## Exercise tasks
**1.** Summarize the guide below on Spearman partial correlation in SPSS in two sentences.
**2.** Change "volunteers" to "participants" in the SPSS guide's passage from "But what if" to "controlling for gender.", and write out the revised passage.
**3.** Pick up the SPSS partial correlation guide after its last sentence and keep writing it.

Partial correlations are great in that you can perform a correlation between two continuous variables whilst controlling for various confounders. However, the partial correlation option in SPSS is defaulted to performing a Pearson’s partial correlation which assumes normality of the two variables of interest.
But what if you want to perform a Spearman’s partial correlation on non-normally distributed data?
If you go to Analyze > Correlate > Partial …
you will see that there is no option to select a Spearman correlation. There is, however, a way around this using a little coding.
In this guide, I will explain how to perform a non-parametric, partial correlation in SPSS.
The required dataset
To be able to conduct a Spearman partial correlation in SPSS, you need a dataset, of course. For our example, we have the age and weight of 20 volunteers, as well as gender. What we want to test is if there is a correlation between age and weight, after controlling for gender.
Creating the script
For this to work, you need to enter a small piece of script into the SPSS Syntax Editor. Open up the Syntax Editor by going to File > New > Syntax
.
Next, copy and paste the following code:
NONPAR CORR /MISSING = LISTWISE /MATRIX OUT(*). RECODE rowtype_ ('RHO'='CORR') . PARTIAL CORR /significance = twotail /MISSING = LISTWISE /MATRIX IN(*).
You now need to add the appropriate variables next to the NONPAR CORR
and PARTIAL CORR
sections.
So, next to the NONPAR CORR
enter all of the variables that will be involved in the partial correlation. In our example, this would be Age, Weight and Gender.
For the PARTIAL CORR
line you need to enter the two variables of interest in the correlation followed by a BY
then the variables you want to control for. Make sure all of the variables you enter match the ones in your file correctly, otherwise the script will fail.
Here is what our example will look like:
NONPAR CORR Age Weight Gender /MISSING = LISTWISE /MATRIX OUT(*). RECODE rowtype_ ('RHO'='CORR') . PARTIAL CORR Age Weight BY Gender /significance = twotail /MISSING = LISTWISE /MATRIX IN(*).
And here is what it looks like in the Syntax Editor:
Running the script
The script itself is separated into 3 parts: NONPAR CORR
, RECODE
and PARTIAL CORR
.
The first is to perform a Spearman bivariate correlation for all variables and to add the Spearman rank correlation coefficients into a new file.
RECODE
converts the row type from a Spearman (RHO) to a Pearson (CORR).
Finally, PARTIAL CORR
performs the partial correlation on the desired variables by using the newly created Spearman correlation coefficients from the NONPAR CORR
script.
Here is how to run the script:
1. To run the script, go to the Syntax Editor and with the NONPAR CORR
section selected, hit the green play button.
This will give you an output for the Spearman’s rho between the variables. If you go to the SPSS Output file you will see:
You will also notice that a new SPSS data file has been created and is now open. This is usually named ‘Untitled’, or something similar. Within this file, you will see the Spearman’s rho values and n numbers for each correlation.

## Data lines
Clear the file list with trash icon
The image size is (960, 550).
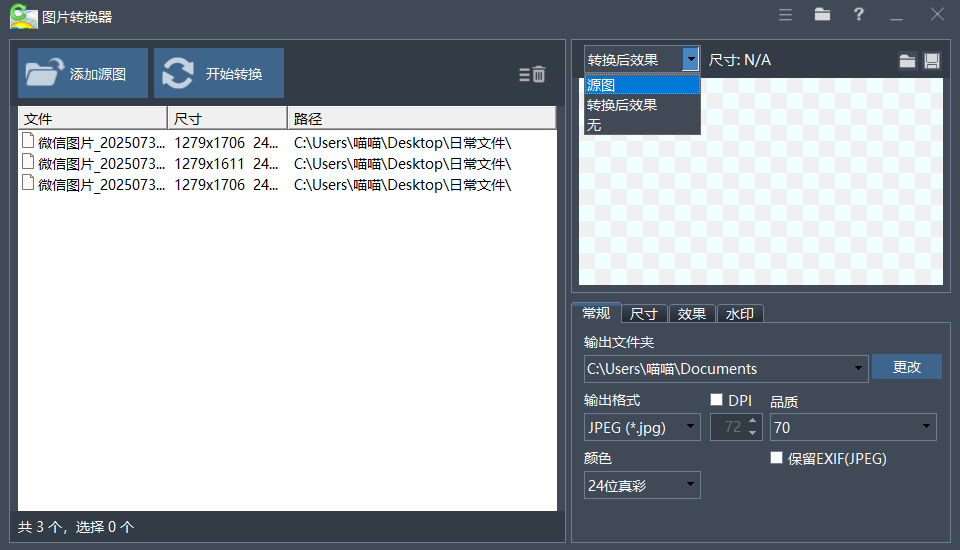[x=533, y=74]
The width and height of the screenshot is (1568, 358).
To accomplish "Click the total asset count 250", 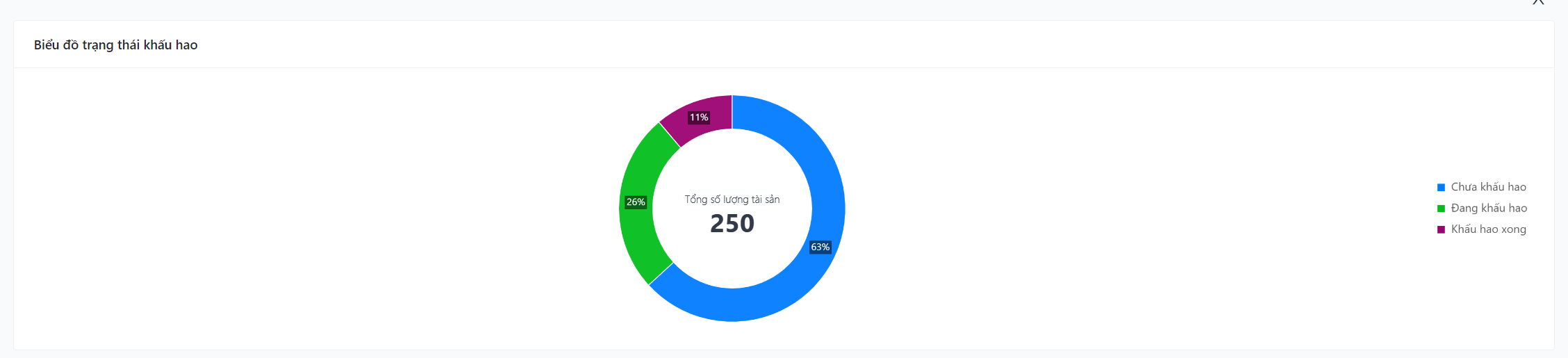I will (x=732, y=224).
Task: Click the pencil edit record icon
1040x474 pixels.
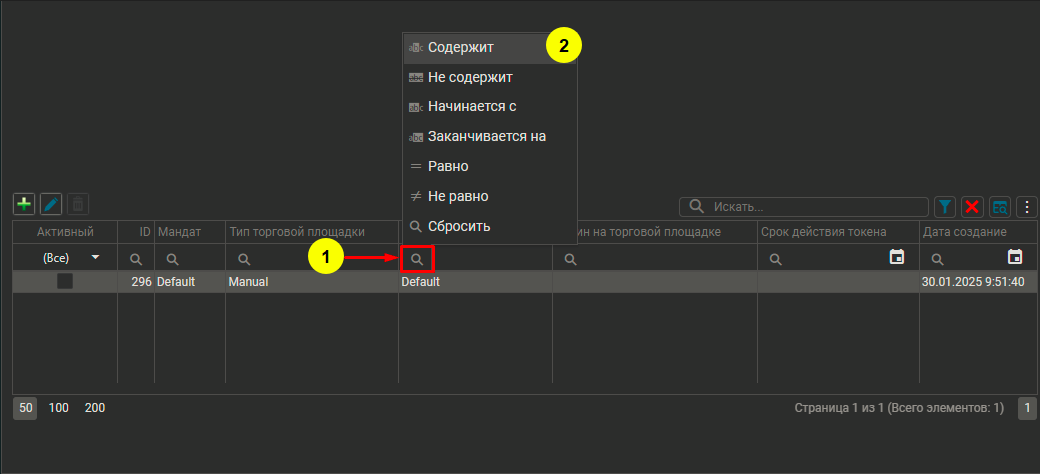Action: tap(51, 204)
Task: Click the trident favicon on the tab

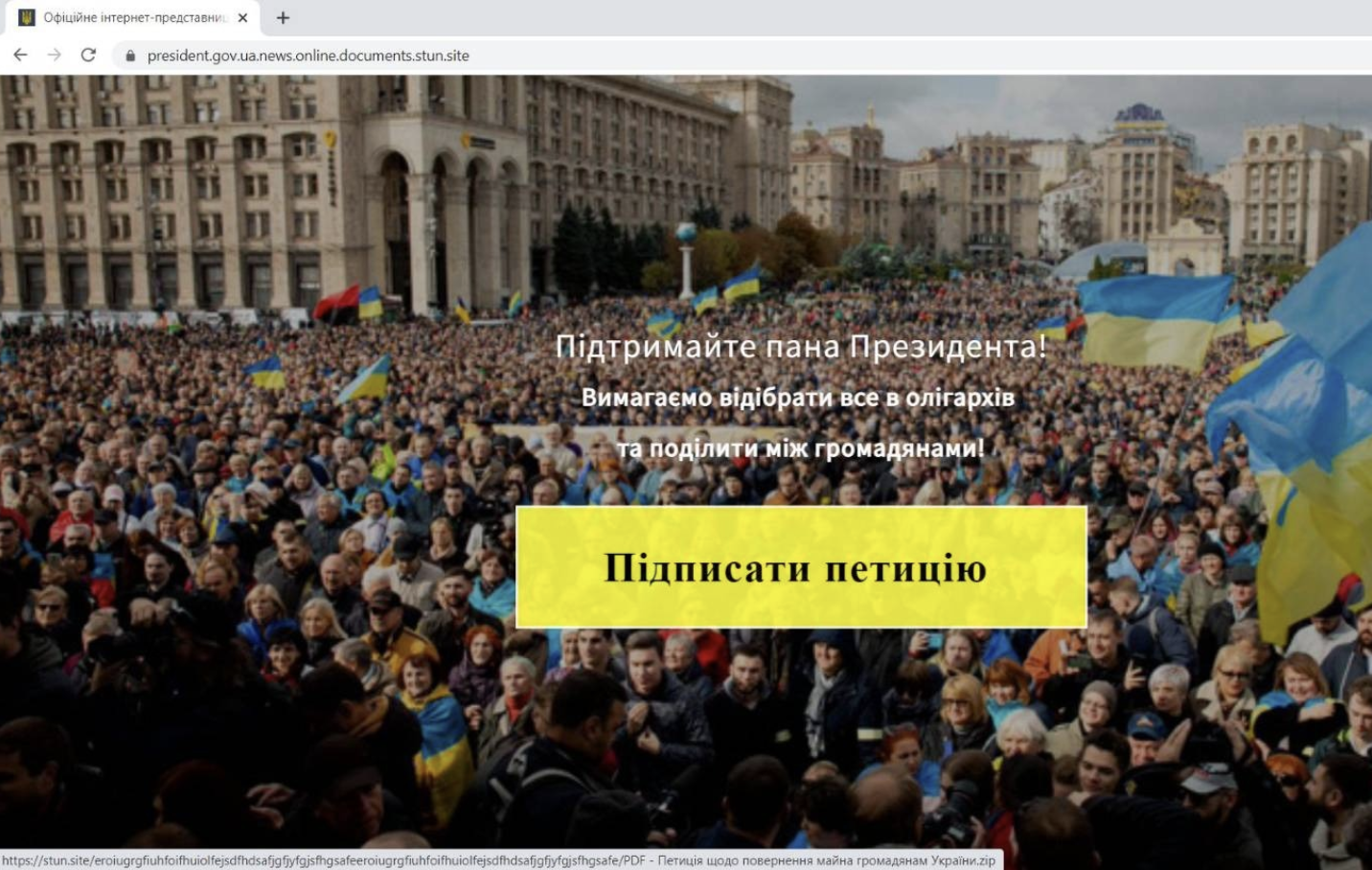Action: 27,17
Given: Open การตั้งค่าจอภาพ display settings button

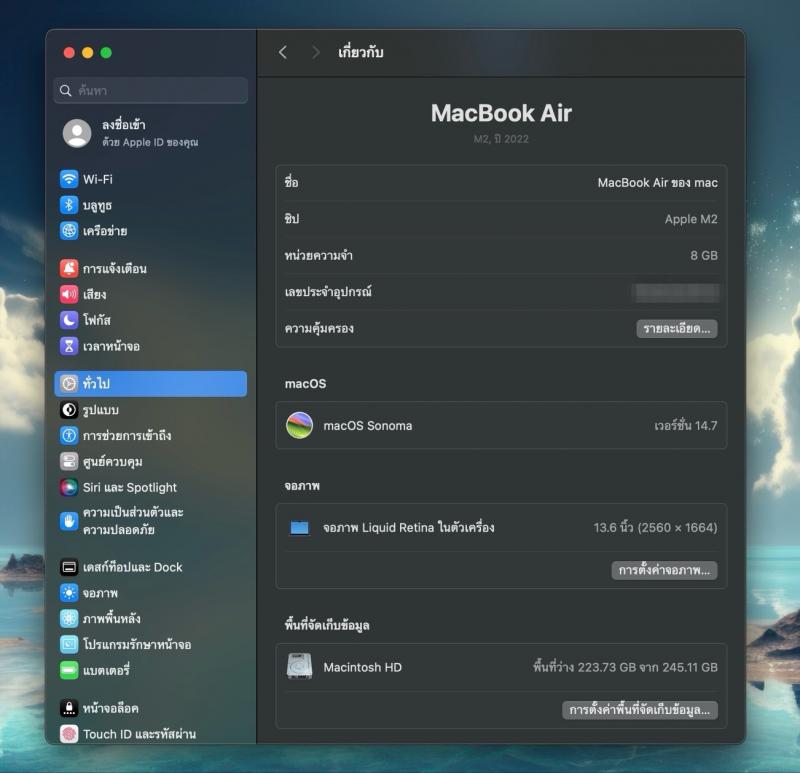Looking at the screenshot, I should [x=664, y=570].
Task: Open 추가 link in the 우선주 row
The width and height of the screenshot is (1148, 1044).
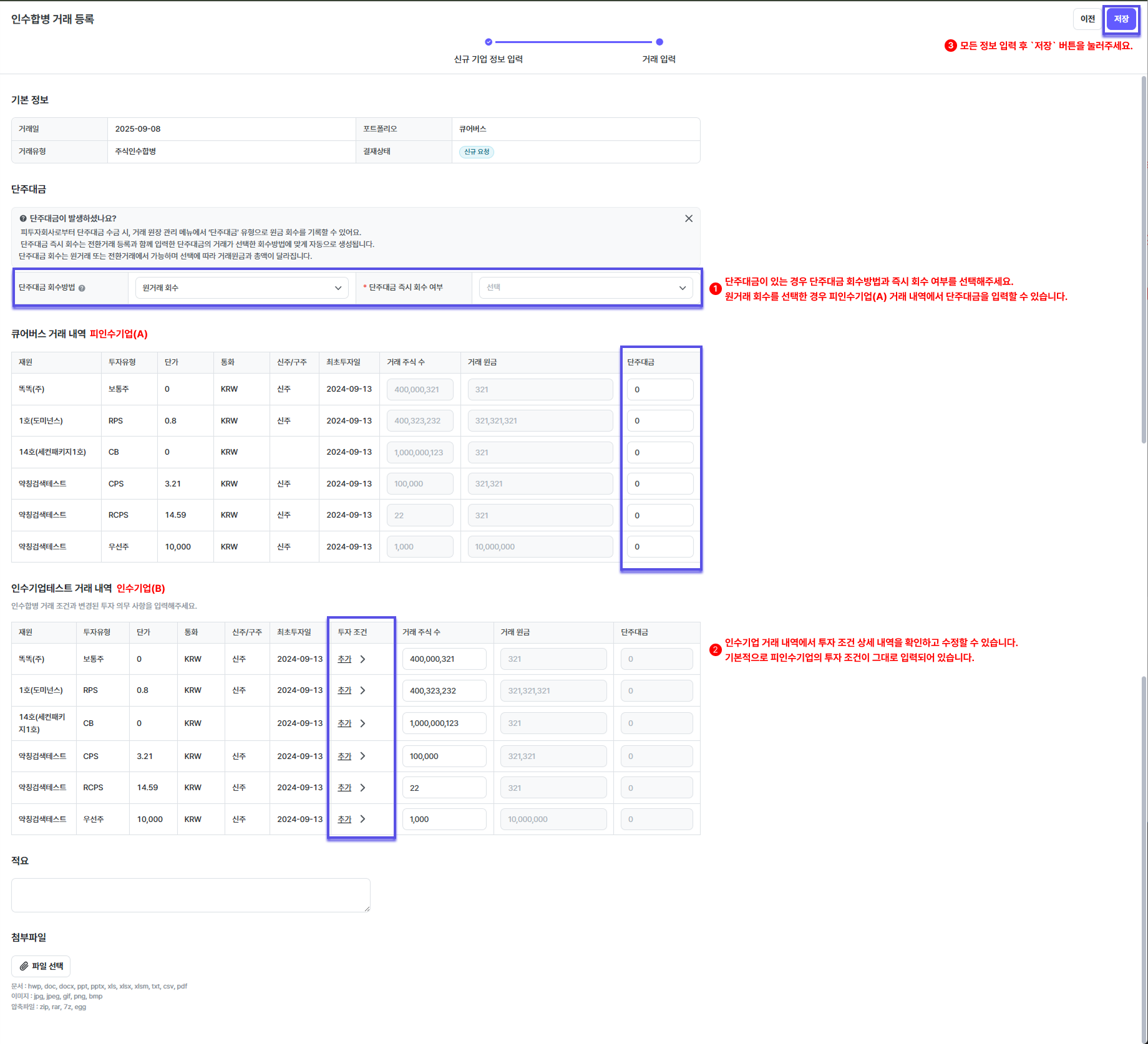Action: pyautogui.click(x=344, y=819)
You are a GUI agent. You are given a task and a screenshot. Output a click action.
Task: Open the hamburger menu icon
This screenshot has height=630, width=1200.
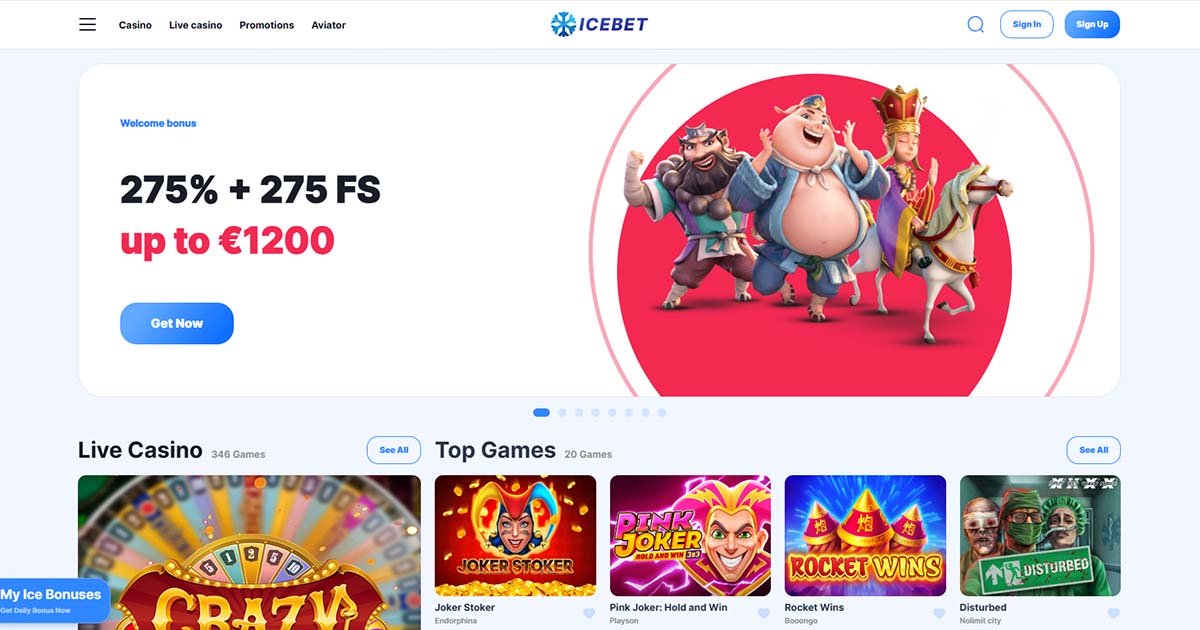[x=88, y=25]
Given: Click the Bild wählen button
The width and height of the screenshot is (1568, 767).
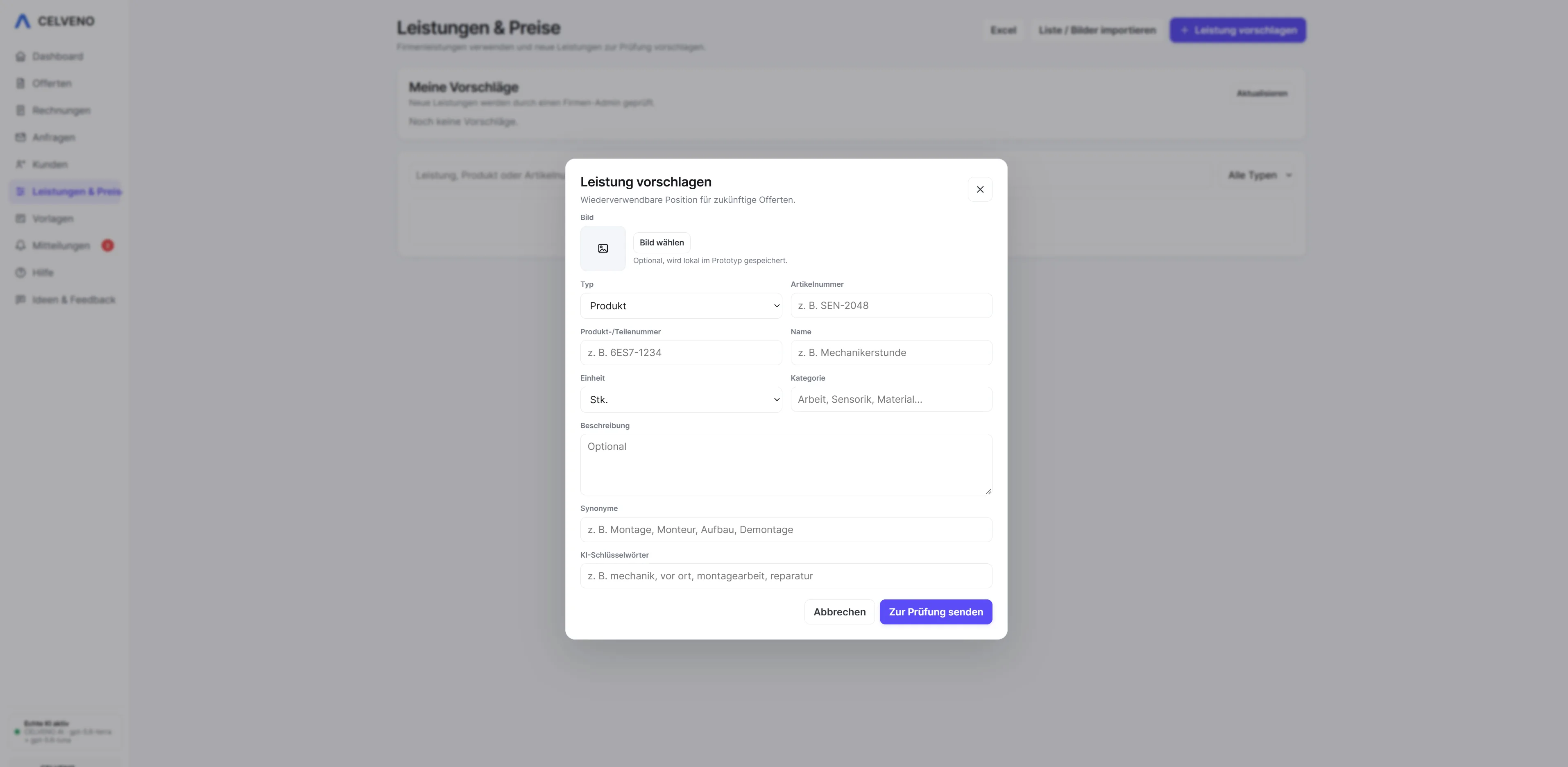Looking at the screenshot, I should point(662,242).
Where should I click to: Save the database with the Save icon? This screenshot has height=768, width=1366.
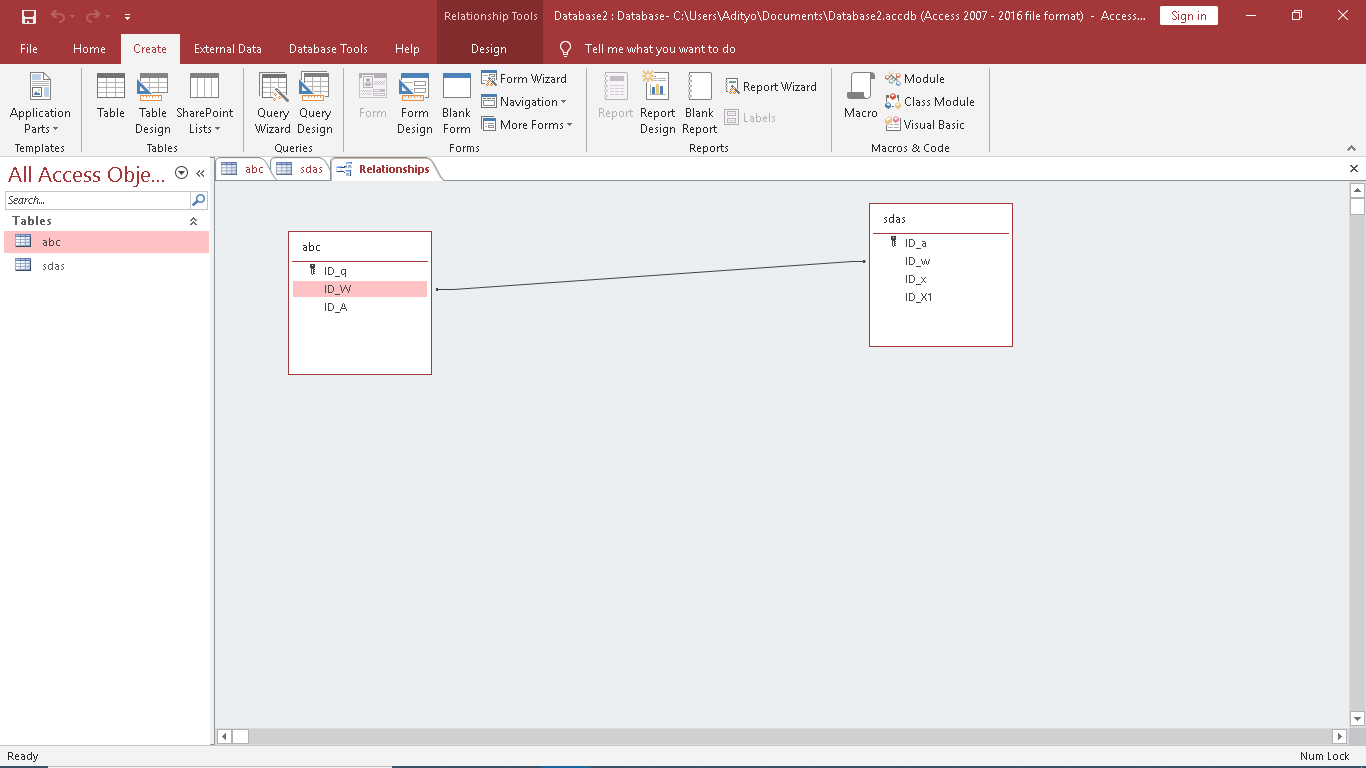(29, 16)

## Written responses
**1.** SPSS's partial correlation option defaults to a Pearson's partial correlation and offers no Spearman choice, but a short script in the Syntax Editor provides a workaround. Using the age, weight and gender of 20 volunteers as the example, the guide builds a script whose NONPAR CORR, RECODE and PARTIAL CORR parts compute Spearman coefficients, convert their row type from RHO to CORR and run the partial correlation on them, and its first step is to select the NONPAR CORR section and press the green play button.

**2.**
But what if you want to perform a Spearman’s partial correlation on non-normally distributed data?
If you go to Analyze > Correlate > Partial …
you will see that there is no option to select a Spearman correlation. There is, however, a way around this using a little coding.
In this guide, I will explain how to perform a non-parametric, partial correlation in SPSS.
The required dataset
To be able to conduct a Spearman partial correlation in SPSS, you need a dataset, of course. For our example, we have the age and weight of 20 participants, as well as gender. What we want to test is if there is a correlation between age and weight, after controlling for gender.

**3.**
2. You next need to go back to the Syntax Editor window and run the RECODE
part of the script. Make sure you select the new dataset as the active worksheet for this, as you want to perform the RECODE
on the new sheet. You can toggle between datasets by clicking on the drop-down menu next to Active:
. In this case, we select the Unnamed
sheet:
Click the green play button again to run the RECODE
script on this.
3. Finally, still in the Syntax window, select the PARTIAL CORR
code and run this on the same Unnamed
dataset. This will perform the final partial correlation.
The output
By looking in the output file, you should now see a Partial Corr
box which contains the partial correlation coefficients and P values for the test:
You will see in this example that the non-parametric partial correlation for age with weight, after controlling for gender, has a coefficient value of ‘0.383’ and has a significant value of ‘0.105’.
Therefore, there is not a significant correlation for age and weight after accounting for gender.
Hi Steven,
Thank you so much for this guide. One quick question: when I run it, my degrees of freedom are off, which impacts my p values. I think my degrees of freedom are being based on the variables in the correlation matrix, not the actual number of cases. For example, although I have a sample size of 100, my df when I run the syntax ends up being 26. Although I am controlling for 6 variables and am not sure exactly what the df should be, 26 doesn’t seem right to me. From your screenshots, it doesn’t seem like you had this problem. Do you have any thoughts as to why this would happen? Thanks so much again!
Emma
Hi Emma,
So sorry for the delay.
So do you have 100 cases and all of these have matching data for the variables being controlled for, ie there are no missing data points?
Thanks,
Steven
Dear Steven, I just wonder how to cite this method?
Cheers
Juan
Hi Juan,
I based this guide on the one produced by IBM. In that, they quote a reference:
Conover, W.J. (1999), “Practical Nonparametric Statistics (3rd Ed.). New York: Wiley, (p. 327-328).
This may be a good place to start?
I hope that helps,
Best wishes,
Steven
Hi Steven
I’m using the SAS instead.
Obtained from: https://en.wikipedia.org/wiki/Partial_regression_plot
1) Computing the residuals of regressing the response variable against the independent variables but
omitting Xi
2) Computing the residuals from regressing Xi against the remaining independent variables
3) Plotting the residuals from (1) against the residuals from (2).
Example of SAS code: (I wish to acknowledge the contribution of Mr. Lin (Robbin@TMU), for his assistance in the longitudinal stats class)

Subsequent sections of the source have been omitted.